María, ama de casa, y José, carpintero, tienen un único hijo, Oscar, que acaba de casarse. Entramos a esta situación en el momento en que los padres regresan de la fiesta de casamiento de “Oscarcito” y comienzan a comentar detalles de la gran ceremonia pagada por la adinerada familia de la novia, mientras se cambian de ropa: José se pone el pijama sentado en la cama mientras la virginal María lo hace detrás del biombo. Desvelados y a la espera de que el hijo llame por teléfono para avisar que el avión había llegado sin inconvenientes, el matrimonio mantiene una larga y accidentada conversación en la que, por primera vez en decenas de años, sacarán a la luz opiniones y sentimientos guardados.
“Nunca hablamos de nosotros”, dice José. Sin dar detalles, los trapitos sucios ventilados, los reproches, las frustraciones y la insatisfacción vital señalan sin titubeos a la sexualidad, los cuernos, el dinero. El modelo matrimonial tradicional que esta pareja representa fue el mayoritario durante mucho tiempo y, por supuesto, en aquellos años 70, cuando la obra se estrenó.

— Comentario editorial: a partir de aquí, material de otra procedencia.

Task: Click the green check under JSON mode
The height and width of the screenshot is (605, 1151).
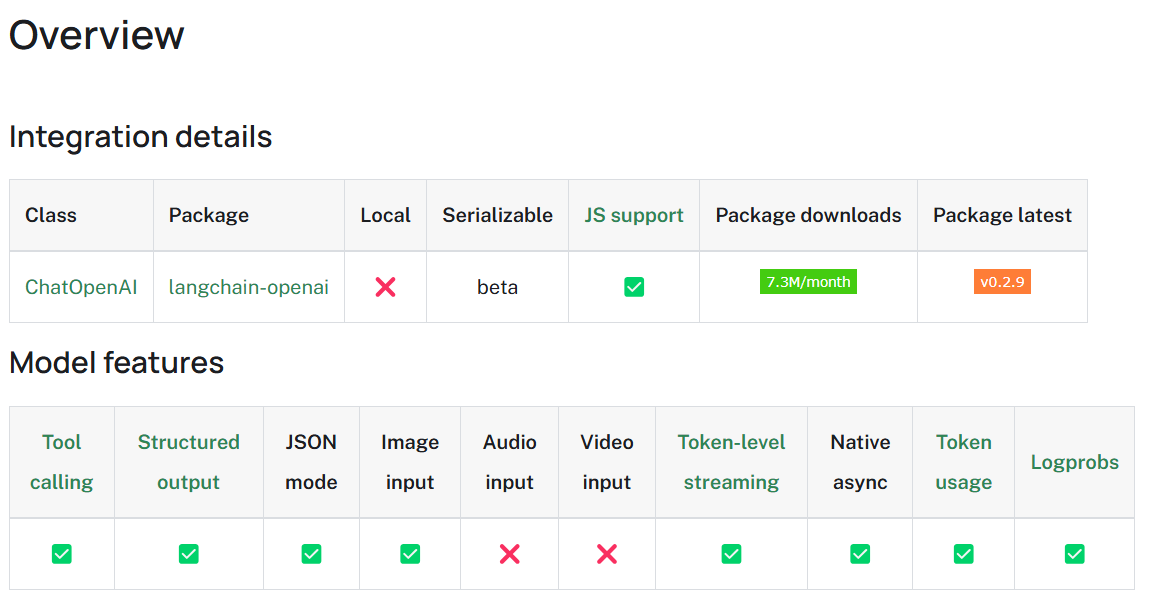Action: (x=311, y=553)
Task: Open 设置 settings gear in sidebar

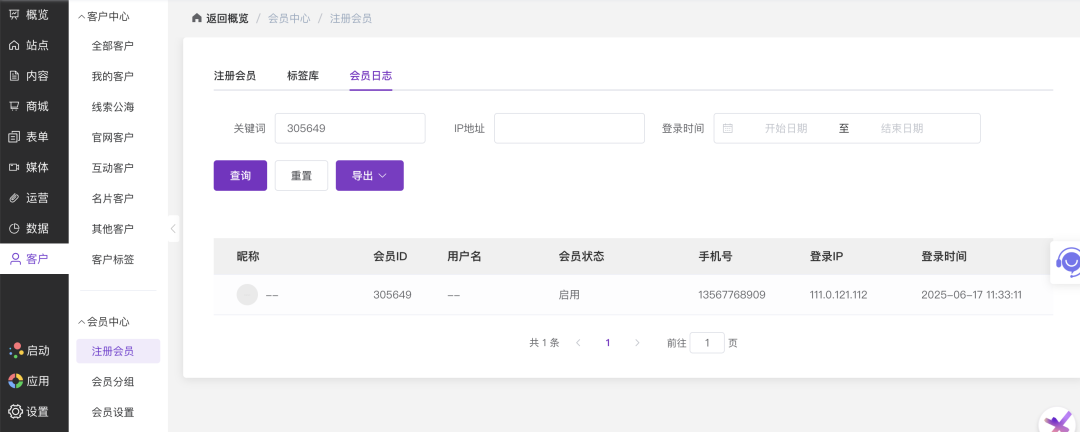Action: pos(15,411)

Mostrar ese otro lado, aún entre risas y con un final conciliador, tenía un poder revelador que la Historia (léase la acción de las mujeres) ya ha desactivado.
La noche de la basura requiere una adaptación más profunda que incrustar un celular entre los personajes. Al no estar integrado, no hace más que poner blanco sobre negro su carácter extemporáneo entre el álbum de fotos papel, el biombo y la poco convincente información que tienen sobre ellos. Y, en cualquier caso, si después de tanto tiempo, por fin, se sinceran, los cuerpos de estos personajes no están al límite. Pal y Ranni tienen todo el profesionalismo como para sostener esta obra pero sus gestos y movimientos no acompañan, no dicen, la tensión de las palabras que se confiesan: María lloriquea (la vemos con su pañuelito) y José levanta un poco la voz pero no explotan, como si el hastío ya se los hubiera devorado. Y el, tal vez, bienintencionado final de los setenta hoy huele a derrota más que a esperanza.